Feel free to PM me if you have any specific questions.


----------



## shakeeltabu (Sep 19, 2012)

Thanks for your amazing reply...





Jager said:


> Shakeeltabu, I saw you post in the Dubai After One Yearthread, but thought that rather than take that thread off topic, I'd reply to your related psot here.
> 
> I'm from Perth, making the reverse journey to you and planning to move as soon as the necessary approvals come through.
> 
> ...


----------



## basketballfan (Aug 21, 2013)

*I'm also moving from Dubai to Perth*

Hey Shakeel,

I am also planning to move from Dubai to Perth very soon. Can you please share your experience with me? I'm mainly concerned about the following:

1. How long does it take to get a job there? Can I apply from here or will employers not even consider me because I'm abroad? 

2. How much should I budget as living costs? I'm a single guy. Also, what kind of salary can I expect as an HR professional?

3. How long does it take to get a driving license? Sadly I cannot convert my UAE license to an Australian one. 

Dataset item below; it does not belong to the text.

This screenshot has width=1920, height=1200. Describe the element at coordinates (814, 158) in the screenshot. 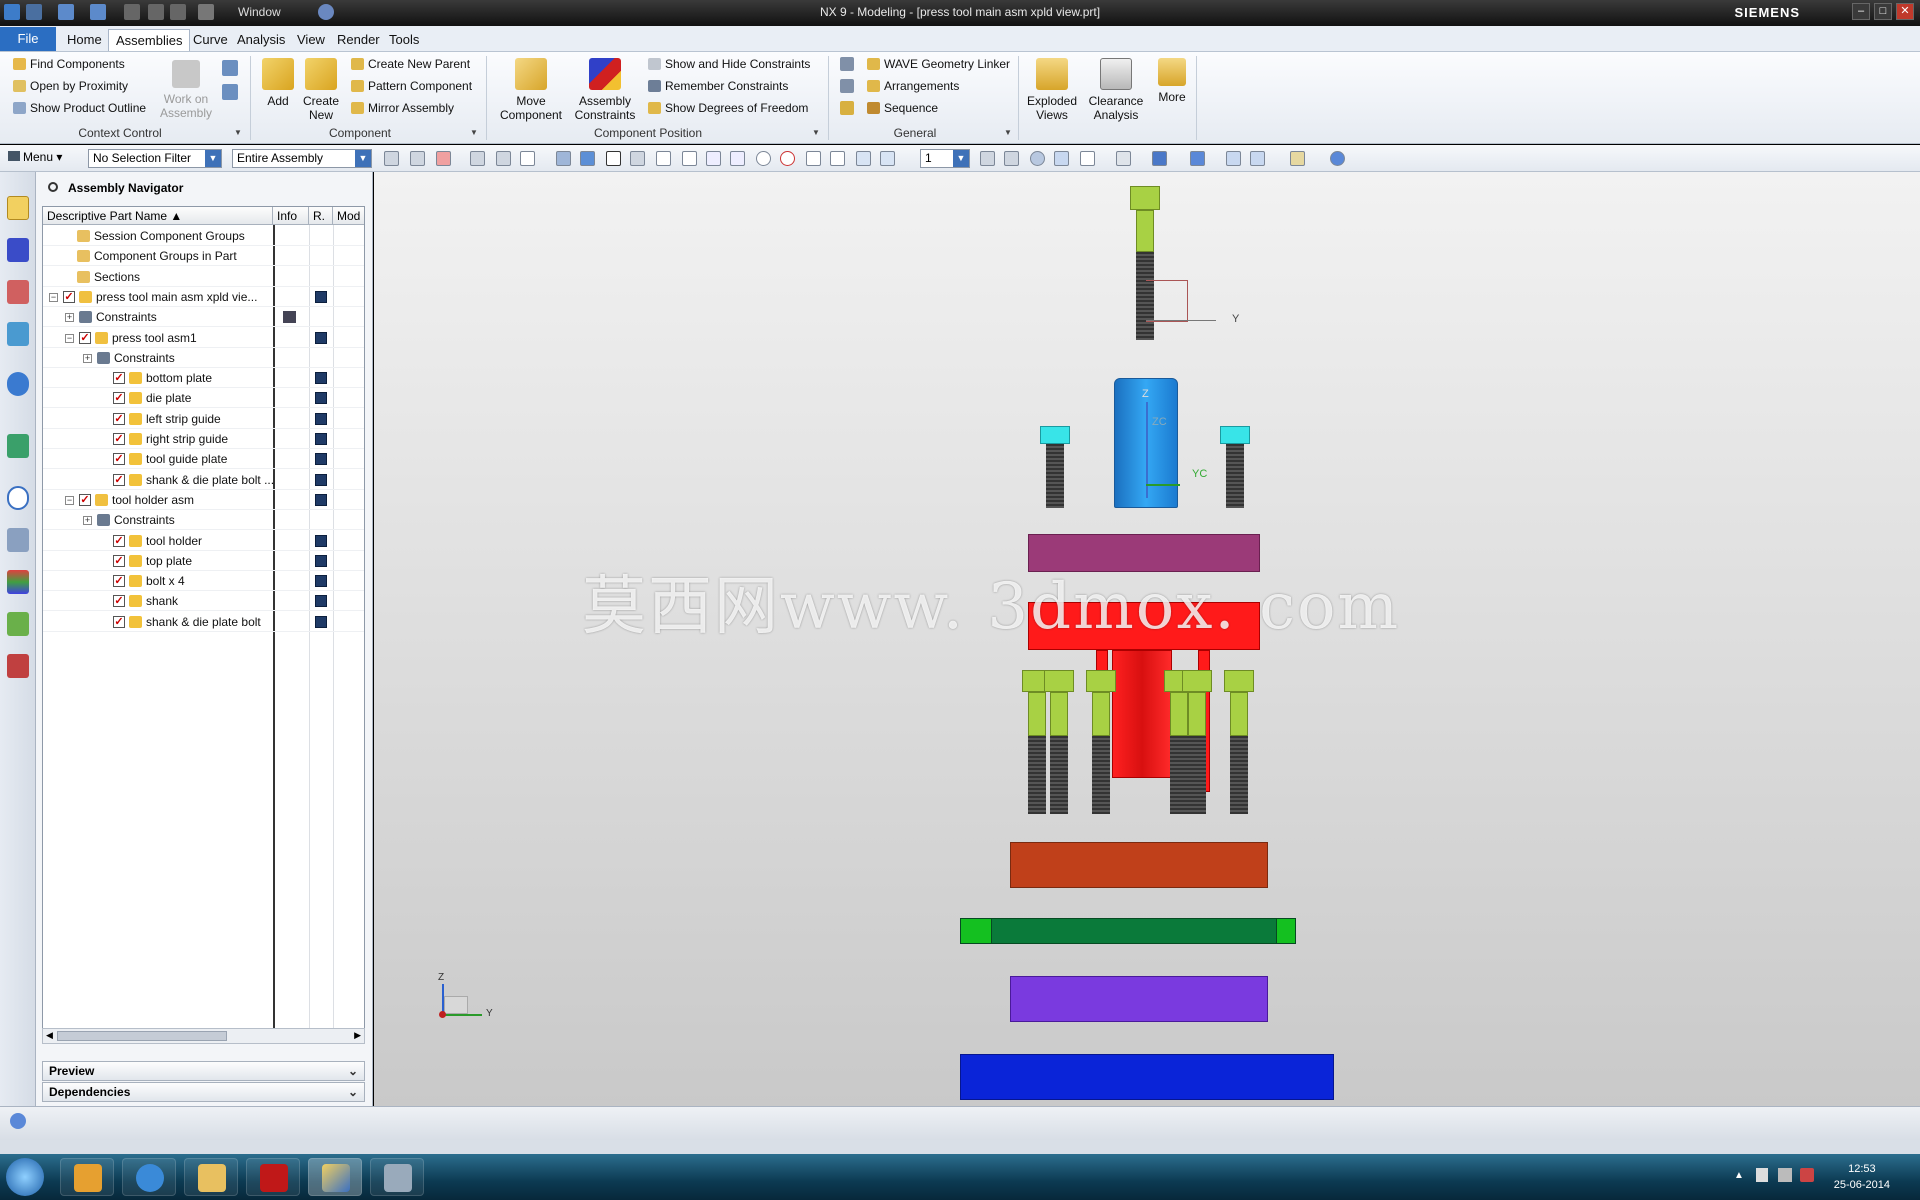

Any other advice would be greatly appreciated. Thanks.

Ray


----------



## shakeeltabu (Sep 19, 2012)

basketballfan said:


> Hey Shakeel,
> 
> I am also planning to move from Dubai to Perth very soon. Can you please share your experience with me? I'm mainly concerned about the following:
> 
> ...


Hi Ray

I'm still in dubai. Been to Perth to validate my 
Visa last month and to check about jobs . Planning
To move by June next year. I'm trying to
Meet people who are moving from dubai to 
Perth so that we can discuss , plan for the big move /SNIP/


----------



## Nilangi (May 12, 2017)

basketballfan said:


> Hey Shakeel,
> 
> I am also planning to move from Dubai to Perth very soon. Can you please share your experience with me? I'm mainly concerned about the following:
> 
> ...



Hiii.

Kindly can u share your cargo company information (from Dubai to Perth)


TIA


----------



## Nilangi (May 12, 2017)

shakeeltabu said:


> Hi Guys..
> 
> Planning to move from dubai to Perth within 2 months.Does anybody know any movers/cargo agency who do it on cheaper rates.Even looking for sharing with someone container.
> 
> Need info guys


Hiii.

Kindly can u share your cargo company information (from Dubai to Perth)


TIA


----------



## twowheelsgood (Feb 21, 2013)

Nilangi said:


> Kindly can u share your cargo company information (from Dubai to Perth)


It doesnt work like that. You book any removals firm and they package it up and a completely different shipping firm who don't do removals, arrange the container and sharing if requested. 

You book a removals firm, not the shipping company who control the containers.


----------